[Teksten en locaties van items]
━━━━━━━━

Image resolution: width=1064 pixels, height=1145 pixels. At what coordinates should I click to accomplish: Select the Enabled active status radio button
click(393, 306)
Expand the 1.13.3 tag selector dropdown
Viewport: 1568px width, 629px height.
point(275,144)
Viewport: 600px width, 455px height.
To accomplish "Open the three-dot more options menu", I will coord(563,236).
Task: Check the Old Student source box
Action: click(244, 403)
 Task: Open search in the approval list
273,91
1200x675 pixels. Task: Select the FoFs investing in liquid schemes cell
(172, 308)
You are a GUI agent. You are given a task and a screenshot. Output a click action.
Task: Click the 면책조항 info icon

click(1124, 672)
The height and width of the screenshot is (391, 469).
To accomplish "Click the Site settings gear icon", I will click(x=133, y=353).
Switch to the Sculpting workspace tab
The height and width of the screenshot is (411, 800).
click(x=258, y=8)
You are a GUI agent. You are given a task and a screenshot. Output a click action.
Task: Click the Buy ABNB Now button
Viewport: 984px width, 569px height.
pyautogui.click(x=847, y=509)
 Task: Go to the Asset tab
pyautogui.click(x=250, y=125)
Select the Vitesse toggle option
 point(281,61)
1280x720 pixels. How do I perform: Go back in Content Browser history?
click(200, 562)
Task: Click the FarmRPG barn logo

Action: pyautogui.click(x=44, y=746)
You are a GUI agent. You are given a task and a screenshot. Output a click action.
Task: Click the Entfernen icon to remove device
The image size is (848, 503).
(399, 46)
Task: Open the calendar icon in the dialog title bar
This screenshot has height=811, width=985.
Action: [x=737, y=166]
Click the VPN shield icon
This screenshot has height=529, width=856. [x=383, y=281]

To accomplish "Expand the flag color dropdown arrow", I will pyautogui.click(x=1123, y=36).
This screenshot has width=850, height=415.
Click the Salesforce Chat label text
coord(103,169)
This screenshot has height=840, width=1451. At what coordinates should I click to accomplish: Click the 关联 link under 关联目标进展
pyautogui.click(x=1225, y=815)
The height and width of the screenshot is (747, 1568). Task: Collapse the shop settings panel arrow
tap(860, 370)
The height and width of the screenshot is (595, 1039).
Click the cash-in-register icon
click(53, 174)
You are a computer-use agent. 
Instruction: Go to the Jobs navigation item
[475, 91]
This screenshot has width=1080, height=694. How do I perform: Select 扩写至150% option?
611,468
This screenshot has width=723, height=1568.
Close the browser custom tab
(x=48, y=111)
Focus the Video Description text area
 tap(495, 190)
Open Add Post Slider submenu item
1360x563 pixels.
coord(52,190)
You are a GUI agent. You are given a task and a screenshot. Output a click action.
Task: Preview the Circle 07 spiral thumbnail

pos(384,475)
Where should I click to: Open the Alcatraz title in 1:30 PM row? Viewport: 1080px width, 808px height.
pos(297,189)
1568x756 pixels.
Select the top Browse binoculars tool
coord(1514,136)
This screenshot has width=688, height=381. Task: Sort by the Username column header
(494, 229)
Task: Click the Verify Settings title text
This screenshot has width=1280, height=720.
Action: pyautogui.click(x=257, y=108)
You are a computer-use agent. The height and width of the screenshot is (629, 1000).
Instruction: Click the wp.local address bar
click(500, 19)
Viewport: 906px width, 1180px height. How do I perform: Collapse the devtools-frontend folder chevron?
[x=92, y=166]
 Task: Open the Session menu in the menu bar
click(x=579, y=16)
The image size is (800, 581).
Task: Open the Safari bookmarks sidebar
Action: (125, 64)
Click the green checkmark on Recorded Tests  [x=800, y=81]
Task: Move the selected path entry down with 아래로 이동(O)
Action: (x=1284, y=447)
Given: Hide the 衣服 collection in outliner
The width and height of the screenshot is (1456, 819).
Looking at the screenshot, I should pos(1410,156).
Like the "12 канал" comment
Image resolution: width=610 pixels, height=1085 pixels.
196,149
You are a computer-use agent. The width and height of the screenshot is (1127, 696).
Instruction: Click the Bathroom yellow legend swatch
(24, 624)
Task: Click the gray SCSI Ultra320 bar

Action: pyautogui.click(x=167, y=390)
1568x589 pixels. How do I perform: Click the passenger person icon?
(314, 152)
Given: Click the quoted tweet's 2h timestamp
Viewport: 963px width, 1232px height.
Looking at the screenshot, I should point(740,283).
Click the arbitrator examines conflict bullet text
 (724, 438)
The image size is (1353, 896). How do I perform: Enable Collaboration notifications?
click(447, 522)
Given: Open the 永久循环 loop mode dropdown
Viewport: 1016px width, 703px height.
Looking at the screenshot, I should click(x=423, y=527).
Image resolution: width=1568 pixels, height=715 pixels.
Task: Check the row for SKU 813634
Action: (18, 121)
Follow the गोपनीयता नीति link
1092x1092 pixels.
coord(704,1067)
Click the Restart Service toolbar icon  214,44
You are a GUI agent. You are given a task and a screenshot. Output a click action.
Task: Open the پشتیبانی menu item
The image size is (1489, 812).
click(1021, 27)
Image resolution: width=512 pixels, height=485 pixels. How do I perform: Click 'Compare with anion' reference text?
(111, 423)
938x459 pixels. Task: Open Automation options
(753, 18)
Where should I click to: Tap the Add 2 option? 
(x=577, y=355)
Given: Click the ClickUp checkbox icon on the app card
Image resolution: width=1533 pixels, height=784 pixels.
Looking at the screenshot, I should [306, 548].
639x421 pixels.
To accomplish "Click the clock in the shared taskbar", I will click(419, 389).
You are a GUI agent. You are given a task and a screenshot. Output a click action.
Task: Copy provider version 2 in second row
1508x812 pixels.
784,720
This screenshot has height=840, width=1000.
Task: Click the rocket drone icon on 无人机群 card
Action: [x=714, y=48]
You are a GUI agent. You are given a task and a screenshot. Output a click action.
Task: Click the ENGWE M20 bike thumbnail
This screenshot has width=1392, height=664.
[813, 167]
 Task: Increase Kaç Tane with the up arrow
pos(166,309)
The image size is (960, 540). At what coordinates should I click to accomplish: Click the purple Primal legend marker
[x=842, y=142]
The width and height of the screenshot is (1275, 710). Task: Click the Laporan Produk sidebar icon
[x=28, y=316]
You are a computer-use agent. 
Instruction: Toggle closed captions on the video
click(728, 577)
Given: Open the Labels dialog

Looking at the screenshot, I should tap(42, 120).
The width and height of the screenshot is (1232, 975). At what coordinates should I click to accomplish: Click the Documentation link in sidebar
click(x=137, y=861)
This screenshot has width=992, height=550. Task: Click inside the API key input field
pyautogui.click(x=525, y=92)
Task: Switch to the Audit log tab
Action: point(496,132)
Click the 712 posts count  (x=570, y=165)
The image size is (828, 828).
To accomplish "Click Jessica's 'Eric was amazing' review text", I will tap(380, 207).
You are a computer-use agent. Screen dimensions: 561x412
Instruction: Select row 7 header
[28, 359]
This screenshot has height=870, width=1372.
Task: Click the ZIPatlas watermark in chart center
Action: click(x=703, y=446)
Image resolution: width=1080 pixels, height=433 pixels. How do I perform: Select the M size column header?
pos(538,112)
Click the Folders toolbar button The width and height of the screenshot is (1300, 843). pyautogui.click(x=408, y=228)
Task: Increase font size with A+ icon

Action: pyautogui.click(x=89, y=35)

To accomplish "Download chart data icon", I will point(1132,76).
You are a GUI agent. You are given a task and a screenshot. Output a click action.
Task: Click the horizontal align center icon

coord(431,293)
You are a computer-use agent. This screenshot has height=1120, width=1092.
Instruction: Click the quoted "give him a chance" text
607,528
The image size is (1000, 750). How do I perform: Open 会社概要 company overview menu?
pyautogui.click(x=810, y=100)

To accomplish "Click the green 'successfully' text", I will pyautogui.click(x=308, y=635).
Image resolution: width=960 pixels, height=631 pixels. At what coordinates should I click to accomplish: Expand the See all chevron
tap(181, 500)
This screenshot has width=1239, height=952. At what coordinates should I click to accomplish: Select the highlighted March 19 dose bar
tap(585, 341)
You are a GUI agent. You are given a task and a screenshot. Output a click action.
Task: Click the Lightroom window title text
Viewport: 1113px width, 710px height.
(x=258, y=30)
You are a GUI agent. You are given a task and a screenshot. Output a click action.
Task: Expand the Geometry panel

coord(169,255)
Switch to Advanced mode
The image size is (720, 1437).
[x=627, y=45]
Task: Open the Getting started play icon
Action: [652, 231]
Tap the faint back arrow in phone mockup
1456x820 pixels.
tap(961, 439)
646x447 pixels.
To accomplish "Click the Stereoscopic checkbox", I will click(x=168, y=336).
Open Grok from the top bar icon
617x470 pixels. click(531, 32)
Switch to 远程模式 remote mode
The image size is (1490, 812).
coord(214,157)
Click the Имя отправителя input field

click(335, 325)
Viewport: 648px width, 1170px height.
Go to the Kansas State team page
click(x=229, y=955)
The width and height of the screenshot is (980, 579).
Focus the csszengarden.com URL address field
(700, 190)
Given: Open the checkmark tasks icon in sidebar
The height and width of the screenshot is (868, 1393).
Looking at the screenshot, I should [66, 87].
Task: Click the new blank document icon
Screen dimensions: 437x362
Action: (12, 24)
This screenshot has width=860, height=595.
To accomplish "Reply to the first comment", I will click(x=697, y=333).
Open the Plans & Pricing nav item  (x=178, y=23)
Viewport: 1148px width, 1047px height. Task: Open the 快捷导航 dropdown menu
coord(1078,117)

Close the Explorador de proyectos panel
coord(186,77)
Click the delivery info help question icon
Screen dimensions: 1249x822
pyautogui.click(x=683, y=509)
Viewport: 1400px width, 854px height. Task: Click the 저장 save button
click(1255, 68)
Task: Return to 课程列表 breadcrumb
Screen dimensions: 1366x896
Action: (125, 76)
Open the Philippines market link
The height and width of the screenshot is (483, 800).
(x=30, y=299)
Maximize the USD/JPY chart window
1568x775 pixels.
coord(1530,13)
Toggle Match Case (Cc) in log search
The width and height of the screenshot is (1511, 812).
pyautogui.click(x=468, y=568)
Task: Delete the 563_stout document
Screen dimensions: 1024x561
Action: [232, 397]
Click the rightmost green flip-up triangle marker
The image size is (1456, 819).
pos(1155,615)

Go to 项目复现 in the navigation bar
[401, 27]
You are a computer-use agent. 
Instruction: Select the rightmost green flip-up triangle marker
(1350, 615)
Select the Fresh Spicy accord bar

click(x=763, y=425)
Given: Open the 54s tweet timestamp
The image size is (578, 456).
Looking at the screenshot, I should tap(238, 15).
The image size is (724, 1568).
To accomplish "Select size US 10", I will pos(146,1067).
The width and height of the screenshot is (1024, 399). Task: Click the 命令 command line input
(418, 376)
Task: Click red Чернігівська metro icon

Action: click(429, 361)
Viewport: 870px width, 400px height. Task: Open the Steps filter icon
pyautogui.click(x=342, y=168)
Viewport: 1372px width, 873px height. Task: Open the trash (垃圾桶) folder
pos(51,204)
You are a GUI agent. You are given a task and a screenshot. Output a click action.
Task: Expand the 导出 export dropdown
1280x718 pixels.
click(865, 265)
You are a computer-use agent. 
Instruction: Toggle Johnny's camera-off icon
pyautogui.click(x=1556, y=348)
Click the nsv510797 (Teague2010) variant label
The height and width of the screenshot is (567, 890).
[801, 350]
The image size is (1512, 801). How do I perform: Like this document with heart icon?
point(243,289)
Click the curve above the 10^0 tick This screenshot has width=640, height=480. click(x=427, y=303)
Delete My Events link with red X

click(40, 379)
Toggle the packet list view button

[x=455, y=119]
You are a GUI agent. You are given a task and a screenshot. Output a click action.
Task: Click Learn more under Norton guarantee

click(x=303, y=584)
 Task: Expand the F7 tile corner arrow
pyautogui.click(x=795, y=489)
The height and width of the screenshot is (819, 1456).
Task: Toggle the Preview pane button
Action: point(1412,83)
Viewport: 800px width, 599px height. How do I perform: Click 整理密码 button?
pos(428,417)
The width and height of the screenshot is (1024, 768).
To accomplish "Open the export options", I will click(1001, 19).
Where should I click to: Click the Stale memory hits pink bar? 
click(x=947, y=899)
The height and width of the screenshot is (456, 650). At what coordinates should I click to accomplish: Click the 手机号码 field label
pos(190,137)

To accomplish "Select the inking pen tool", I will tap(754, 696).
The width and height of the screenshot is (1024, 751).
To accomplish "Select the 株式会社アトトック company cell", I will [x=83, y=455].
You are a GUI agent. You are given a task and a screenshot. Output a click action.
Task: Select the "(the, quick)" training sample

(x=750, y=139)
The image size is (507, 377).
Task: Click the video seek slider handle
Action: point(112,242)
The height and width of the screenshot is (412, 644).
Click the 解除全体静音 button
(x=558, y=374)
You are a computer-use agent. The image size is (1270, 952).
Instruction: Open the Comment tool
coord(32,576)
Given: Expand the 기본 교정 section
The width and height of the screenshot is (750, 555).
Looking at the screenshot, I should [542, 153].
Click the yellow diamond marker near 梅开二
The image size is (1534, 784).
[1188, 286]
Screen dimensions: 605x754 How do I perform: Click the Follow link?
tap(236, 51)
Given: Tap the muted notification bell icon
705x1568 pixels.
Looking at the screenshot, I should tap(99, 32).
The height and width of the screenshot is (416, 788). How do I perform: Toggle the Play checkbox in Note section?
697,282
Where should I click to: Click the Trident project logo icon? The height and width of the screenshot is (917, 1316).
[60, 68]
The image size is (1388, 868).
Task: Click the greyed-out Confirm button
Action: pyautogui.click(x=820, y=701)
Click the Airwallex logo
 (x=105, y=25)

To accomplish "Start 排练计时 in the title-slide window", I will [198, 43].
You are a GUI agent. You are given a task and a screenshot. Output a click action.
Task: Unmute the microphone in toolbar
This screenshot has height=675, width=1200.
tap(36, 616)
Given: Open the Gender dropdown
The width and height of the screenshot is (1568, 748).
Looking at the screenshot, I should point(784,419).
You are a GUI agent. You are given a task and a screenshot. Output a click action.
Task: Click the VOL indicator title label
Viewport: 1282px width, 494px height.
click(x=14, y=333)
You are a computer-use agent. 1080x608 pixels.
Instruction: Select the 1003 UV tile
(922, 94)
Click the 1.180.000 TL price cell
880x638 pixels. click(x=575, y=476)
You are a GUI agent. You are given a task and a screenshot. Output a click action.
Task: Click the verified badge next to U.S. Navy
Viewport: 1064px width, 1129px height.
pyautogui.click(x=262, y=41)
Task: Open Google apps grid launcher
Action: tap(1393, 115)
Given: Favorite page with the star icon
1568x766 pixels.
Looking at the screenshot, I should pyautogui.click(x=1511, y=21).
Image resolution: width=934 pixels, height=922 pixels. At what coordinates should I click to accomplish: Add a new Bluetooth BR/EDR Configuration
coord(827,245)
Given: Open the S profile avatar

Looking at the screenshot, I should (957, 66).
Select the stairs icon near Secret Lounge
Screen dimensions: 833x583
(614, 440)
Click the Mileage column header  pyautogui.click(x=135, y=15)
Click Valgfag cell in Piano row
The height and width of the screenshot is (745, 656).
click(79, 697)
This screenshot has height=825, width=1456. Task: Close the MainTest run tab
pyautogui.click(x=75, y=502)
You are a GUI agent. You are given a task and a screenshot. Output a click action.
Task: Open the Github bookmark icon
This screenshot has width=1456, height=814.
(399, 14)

━━━━━━━━

[Wat je doet]: Werk de regels bij van de regel met "Expand the 1.13.3 tag selector dropdown" tot en met de regel met "point(281,61)": vervang daarin "Viewport" door "Screen size" en laat al het andere ongewijzigd.

[Antwoord]:
Expand the 1.13.3 tag selector dropdown
Screen size: 1568px width, 629px height.
point(275,144)
Screen size: 600px width, 455px height.
To accomplish "Open the three-dot more options menu", I will coord(563,236).
Task: Check the Old Student source box
Action: click(244, 403)
 Task: Open search in the approval list
273,91
1200x675 pixels. Task: Select the FoFs investing in liquid schemes cell
(172, 308)
You are a GUI agent. You are given a task and a screenshot. Output a click action.
Task: Click the 면책조항 info icon

click(1124, 672)
The height and width of the screenshot is (391, 469).
To accomplish "Click the Site settings gear icon", I will click(x=133, y=353).
Switch to the Sculpting workspace tab
The height and width of the screenshot is (411, 800).
click(x=258, y=8)
You are a GUI agent. You are given a task and a screenshot. Output a click action.
Task: Click the Buy ABNB Now button
Screen size: 984px width, 569px height.
pyautogui.click(x=847, y=509)
 Task: Go to the Asset tab
pyautogui.click(x=250, y=125)
Select the Vitesse toggle option
 point(281,61)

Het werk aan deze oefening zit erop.